La santé des nœuds est la couche suivante. Un problème de pod qui apparaît sur plusieurs services d'un même nœud est généralement un problème de nœud. Surveillez la saturation CPU, la charge moyenne, la mémoire disponible, la pression disque, l'utilisation des inodes, la latence du système de fichiers, les erreurs réseau et la santé du kubelet. Les conditions de nœud telles que MemoryPressure, DiskPressure et PIDPressure doivent être visibles dans les tableaux de bord et les alertes.
Utilisez kubectl describe node lorsqu'un nœud semble suspect :
kubectl describe node worker-12
Regardez les conditions, les ressources allouées, les événements et les pods planifiés sur le nœud. Un nœud peut être sur-engagé par les limites, les demandes ou l'utilisation réelle. La section des ressources allouées vous aide à voir si les hypothèses de planification correspondent à la réalité.
La surveillance du plan de contrôle est importante même si vos pods applicatifs semblent sains. La latence du serveur API peut ralentir les déploiements, l'autoscaling et les contrôleurs. La latence ou les problèmes disque d'etcd peuvent rendre tout le cluster lent. Les problèmes du gestionnaire de contrôleurs et du planificateur peuvent retarder le placement des pods ou la réconciliation. Dans Kubernetes géré, vous ne voyez peut-être pas tous les composants du plan de contrôle, mais les fournisseurs cloud exposent généralement certaines métriques de santé et de latence API.
Les événements sont utiles lors des incidents, mais ils ne sont pas un stockage de métriques à long terme. Néanmoins, ils expliquent souvent ce qui vient de se passer :
kubectl get events -A --sort-by=.lastTimestamp
Recherchez les échecs de planification, les erreurs de pull d'image, les échecs de sonde, les évictions et les messages de back-off. Les événements peuvent être bruyants, alors filtrez par espace de noms ou objet concerné si nécessaire.

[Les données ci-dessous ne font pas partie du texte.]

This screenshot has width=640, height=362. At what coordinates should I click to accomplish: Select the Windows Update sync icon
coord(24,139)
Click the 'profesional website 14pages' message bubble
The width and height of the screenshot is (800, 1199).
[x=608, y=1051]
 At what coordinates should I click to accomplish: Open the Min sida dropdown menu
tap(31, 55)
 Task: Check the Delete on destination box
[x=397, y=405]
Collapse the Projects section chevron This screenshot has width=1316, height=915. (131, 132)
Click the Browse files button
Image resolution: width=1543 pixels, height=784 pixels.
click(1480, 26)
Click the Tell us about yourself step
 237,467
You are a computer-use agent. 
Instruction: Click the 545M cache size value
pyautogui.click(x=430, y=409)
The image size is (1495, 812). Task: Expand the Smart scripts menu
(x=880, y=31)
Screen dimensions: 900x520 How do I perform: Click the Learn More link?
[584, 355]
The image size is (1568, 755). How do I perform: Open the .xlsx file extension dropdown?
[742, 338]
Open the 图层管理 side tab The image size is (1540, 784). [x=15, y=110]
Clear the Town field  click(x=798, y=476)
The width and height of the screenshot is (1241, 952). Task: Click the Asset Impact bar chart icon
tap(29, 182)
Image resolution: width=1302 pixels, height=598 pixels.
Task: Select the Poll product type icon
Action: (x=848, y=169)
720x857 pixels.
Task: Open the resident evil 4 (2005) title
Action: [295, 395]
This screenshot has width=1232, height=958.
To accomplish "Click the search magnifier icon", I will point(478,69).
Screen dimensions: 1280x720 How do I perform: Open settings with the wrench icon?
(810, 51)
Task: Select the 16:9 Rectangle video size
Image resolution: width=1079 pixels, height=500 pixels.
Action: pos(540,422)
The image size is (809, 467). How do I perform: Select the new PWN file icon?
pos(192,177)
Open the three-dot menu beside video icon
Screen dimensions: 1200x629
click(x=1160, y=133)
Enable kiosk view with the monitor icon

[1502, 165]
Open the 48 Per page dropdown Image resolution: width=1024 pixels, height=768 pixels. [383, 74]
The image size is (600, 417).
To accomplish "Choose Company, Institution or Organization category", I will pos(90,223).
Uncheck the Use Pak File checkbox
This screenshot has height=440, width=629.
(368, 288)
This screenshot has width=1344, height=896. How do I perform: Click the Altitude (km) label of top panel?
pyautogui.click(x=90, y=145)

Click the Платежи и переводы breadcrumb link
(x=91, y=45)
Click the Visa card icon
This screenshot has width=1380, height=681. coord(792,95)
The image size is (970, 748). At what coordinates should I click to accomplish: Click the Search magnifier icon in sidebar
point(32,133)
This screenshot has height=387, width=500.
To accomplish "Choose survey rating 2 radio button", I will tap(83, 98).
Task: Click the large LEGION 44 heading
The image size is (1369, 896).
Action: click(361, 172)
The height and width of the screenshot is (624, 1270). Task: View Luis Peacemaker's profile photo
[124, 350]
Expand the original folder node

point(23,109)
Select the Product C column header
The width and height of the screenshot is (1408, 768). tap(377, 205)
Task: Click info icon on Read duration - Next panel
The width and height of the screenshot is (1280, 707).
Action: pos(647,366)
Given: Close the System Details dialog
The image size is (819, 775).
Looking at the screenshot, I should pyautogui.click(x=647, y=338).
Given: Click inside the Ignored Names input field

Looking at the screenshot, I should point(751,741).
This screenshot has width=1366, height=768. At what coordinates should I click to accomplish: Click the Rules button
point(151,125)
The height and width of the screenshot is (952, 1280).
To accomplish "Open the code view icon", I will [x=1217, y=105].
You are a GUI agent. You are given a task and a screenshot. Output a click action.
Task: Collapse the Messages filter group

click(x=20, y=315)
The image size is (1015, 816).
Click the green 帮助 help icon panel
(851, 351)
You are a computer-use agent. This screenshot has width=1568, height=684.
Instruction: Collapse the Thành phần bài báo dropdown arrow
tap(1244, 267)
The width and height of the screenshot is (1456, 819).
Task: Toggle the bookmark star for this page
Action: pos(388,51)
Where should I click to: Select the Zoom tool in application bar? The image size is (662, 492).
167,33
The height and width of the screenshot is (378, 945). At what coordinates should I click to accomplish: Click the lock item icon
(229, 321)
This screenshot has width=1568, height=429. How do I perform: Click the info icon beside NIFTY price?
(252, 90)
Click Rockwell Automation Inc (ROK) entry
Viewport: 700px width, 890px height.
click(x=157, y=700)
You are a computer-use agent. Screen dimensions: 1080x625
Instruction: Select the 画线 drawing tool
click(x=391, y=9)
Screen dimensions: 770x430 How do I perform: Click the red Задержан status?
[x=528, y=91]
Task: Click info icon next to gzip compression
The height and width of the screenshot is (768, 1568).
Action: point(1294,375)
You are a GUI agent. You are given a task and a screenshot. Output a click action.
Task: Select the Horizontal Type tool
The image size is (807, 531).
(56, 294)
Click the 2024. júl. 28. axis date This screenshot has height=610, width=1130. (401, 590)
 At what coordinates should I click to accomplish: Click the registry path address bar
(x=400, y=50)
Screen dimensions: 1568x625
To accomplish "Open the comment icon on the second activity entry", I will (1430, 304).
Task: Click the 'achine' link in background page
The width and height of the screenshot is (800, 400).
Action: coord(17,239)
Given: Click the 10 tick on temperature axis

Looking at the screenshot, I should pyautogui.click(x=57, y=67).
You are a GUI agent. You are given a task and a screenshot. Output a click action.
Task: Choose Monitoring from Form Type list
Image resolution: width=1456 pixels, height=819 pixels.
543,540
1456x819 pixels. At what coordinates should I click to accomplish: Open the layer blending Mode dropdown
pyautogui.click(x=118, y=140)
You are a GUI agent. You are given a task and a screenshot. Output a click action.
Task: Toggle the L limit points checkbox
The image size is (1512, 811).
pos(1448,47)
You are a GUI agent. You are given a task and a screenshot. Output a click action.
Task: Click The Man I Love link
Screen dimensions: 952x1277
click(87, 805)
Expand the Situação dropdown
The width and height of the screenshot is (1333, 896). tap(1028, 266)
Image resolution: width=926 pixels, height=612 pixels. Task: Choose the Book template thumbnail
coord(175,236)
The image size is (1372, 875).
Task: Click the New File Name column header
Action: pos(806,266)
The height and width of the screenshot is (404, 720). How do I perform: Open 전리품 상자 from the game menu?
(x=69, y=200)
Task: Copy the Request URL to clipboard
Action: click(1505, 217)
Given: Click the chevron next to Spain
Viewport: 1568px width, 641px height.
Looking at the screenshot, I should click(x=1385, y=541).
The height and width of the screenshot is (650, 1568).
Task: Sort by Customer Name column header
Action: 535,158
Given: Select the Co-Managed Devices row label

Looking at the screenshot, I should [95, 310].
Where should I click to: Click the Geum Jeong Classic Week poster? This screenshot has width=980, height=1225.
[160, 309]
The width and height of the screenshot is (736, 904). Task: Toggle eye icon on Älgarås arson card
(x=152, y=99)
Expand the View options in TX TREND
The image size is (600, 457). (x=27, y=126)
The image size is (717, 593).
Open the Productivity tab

Les sondes méritent une surveillance attentive. Des sondes de vivacité trop agressives peuvent redémarrer une application lente mais en cours de récupération et aggraver un incident. Des sondes de préparation qui échouent correctement peuvent protéger les utilisateurs en retirant les pods défaillants du service. Suivez les échecs de sonde et corrélez-les avec la limitation CPU, les pauses GC, les timeouts aval et les déploiements.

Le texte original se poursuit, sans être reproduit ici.